Shabazz returned home with post-traumatic stress disorder and a serious addiction to heroin.
Shabazz told authorities he remembered little of the robbery at the Freedom Foods supermarket on Aug. 14, 1971, and “the day was a blur to him” because he was “tripping off LSD,” according to the board’s report.
On that day, Shabazz and another man, Raymond White, shot the two guards as the guards transferred money from the trunk of a car to the store. The guards, Harry T. Jeffreys and Calvin Thorn, died at the hospital.
When police tracked down Shabazz at a nearby apartment, he had been wounded and was bleeding heavily. There, police found several bags, containing $19,325 in cash, as well as another $7,000 hidden in a vacuum.
Shabazz told police he had agreed to participate in the robbery so he could pay off a debt to a drug dealer.
A jury convicted Shabazz after just three hours of deliberation, and he was sentenced to death. The Supreme Judicial Court vacated his death sentence in 1976, and it was reduced to life without parole.
“He is now an old man who has spent half a century making himself a better person and the world a better place,” Shabazz’s lawyer, Mia Teitelbaum, told the Parole Board.
Shabazz said he thinks of the victims daily and feels deep remorse.
“He stated that after taking these two members from the community, he has dedicated himself to giving back what he can,” the board’s report said.
In its favorable recommendation, the board wrote that “board members acknowledge the role that Mr. Shabazz’s post traumatic stress disorder and drug addiction (which developed due to his service in Vietnam) played in these offenses.”
The board’s recommendation for commutation now goes to Governor Charlie Baker. If Baker agrees, the matter will go before the Governor’s Council, which has the ultimate say. If the Governor’s Council approves, the Parole Board would then have to decide whether to actually release Shabazz on parole.

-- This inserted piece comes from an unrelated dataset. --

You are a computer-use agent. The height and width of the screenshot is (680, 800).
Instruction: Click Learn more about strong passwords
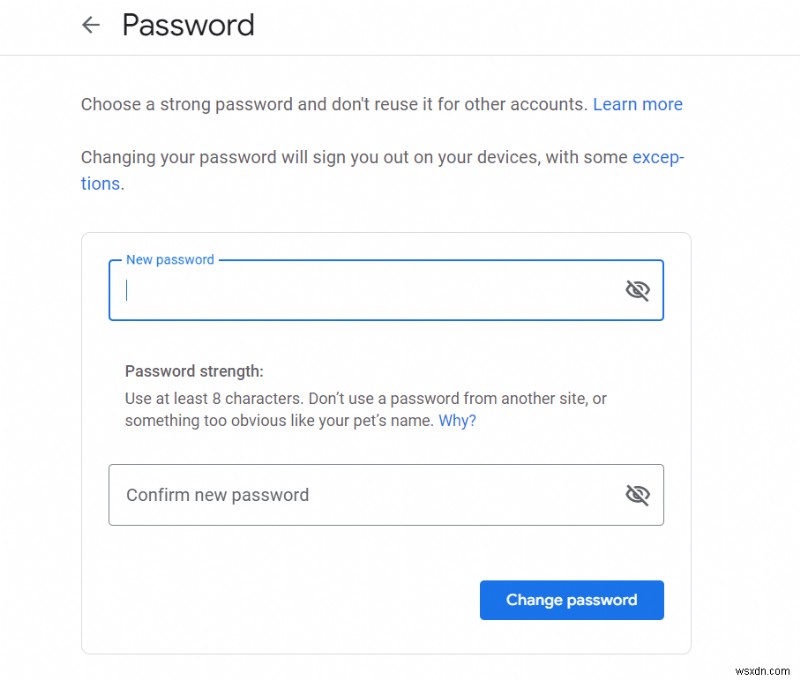click(638, 104)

Massachusetts governors have been notoriously reluctant to grant clemency for crimes, a sensitive topic in state politics since convicted murderer Willie Horton raped a woman while out of prison on a weekend furlough in 1987. The case shadowed then-Governor Michael Dukakis’ failed 1988 presidential campaign.
But Baker, after issuing new executive clemency guidelines in 2020, this year put forward commutations for two longtime prisoners, and recommended full pardons for four others convicted of crimes, raising hopes recently among Shabazz’s supporters that the governor would consider his clemency as well.
Material from Globe archives was used in this report.